▶ **DOCUMENT SECTION**:
↓↓↓
Notes to Consolidated Financial Statements (Unaudited)
For the Nine Months Ended September 30, 2000 and 1999
(in millions, except per share data)
(1) Basis of Presentation
Certain information and footnote disclosures normally
included in financial statements prepared in accordance
with generally accepted accounting principles have been
condensed or omitted pursuant to the rules and
regulations of the Securities and Exchange Commission,
although the Company believes that the disclosures are
adequate to make the information presented not
misleading. These consolidated financial statements
should be read in conjunction with the consolidated
financial statements included in the Company's 1999
Annual Report to Shareholders.
The information furnished reflects all adjustments
that, in the opinion of management, are necessary for a
fair statement of the results of operations for the
periods presented. Such adjustments are of a normal
recurring nature.
↑↑↑
▶ **TASK TO CARRY OUT**: Reproduce the basis-of-presentation note starting at "The information furnished" and ending at "recurring nature.", replacing "management" with "the Board of Directors".

▶ **GIVEN MATERIAL**:
↓↓↓
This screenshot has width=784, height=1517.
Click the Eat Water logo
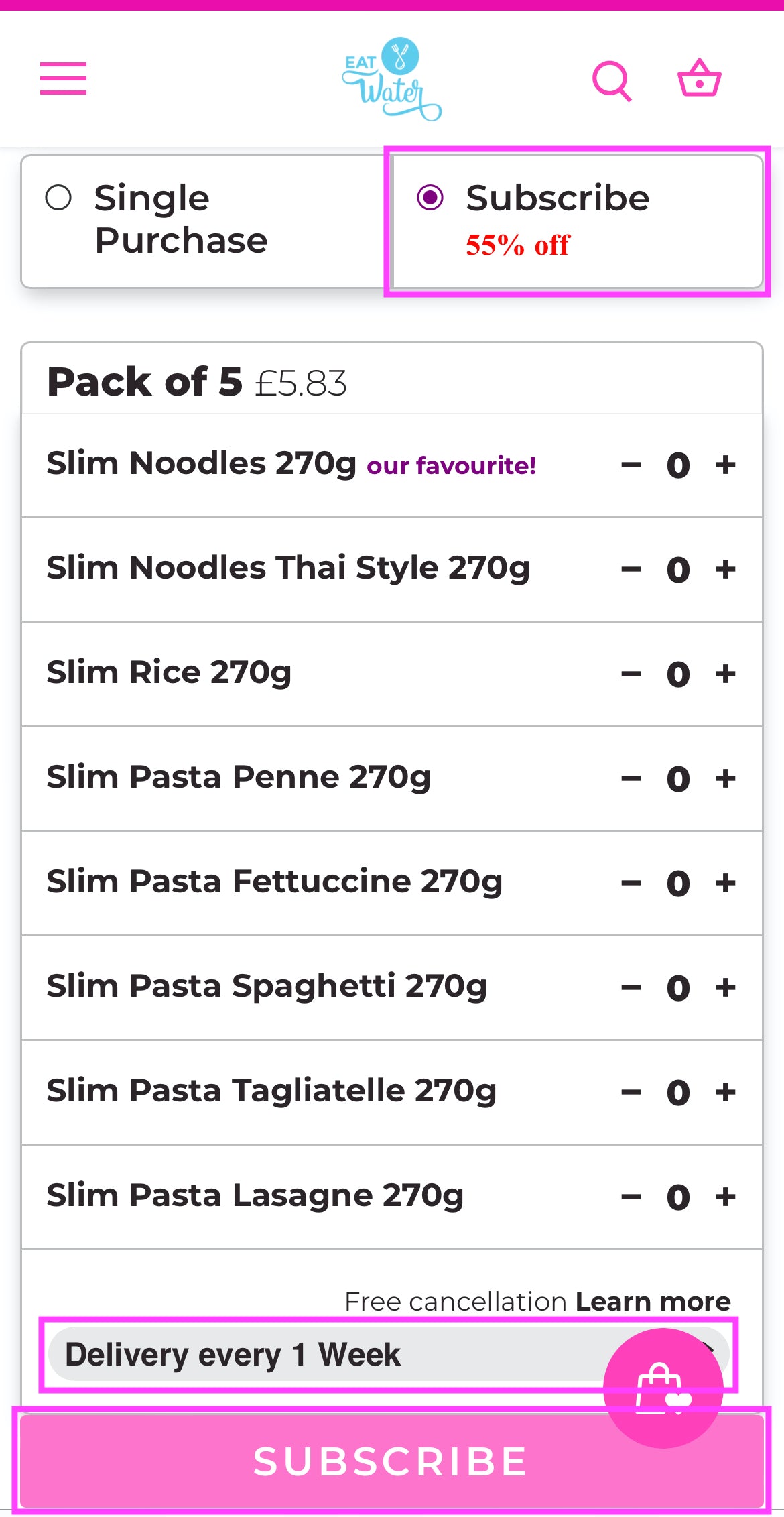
↑↑↑
▶ **REPLY TO THE EXERCISE**:
The information furnished reflects all adjustments
that, in the opinion of the Board of Directors, are necessary for a
fair statement of the results of operations for the
periods presented. Such adjustments are of a normal
recurring nature.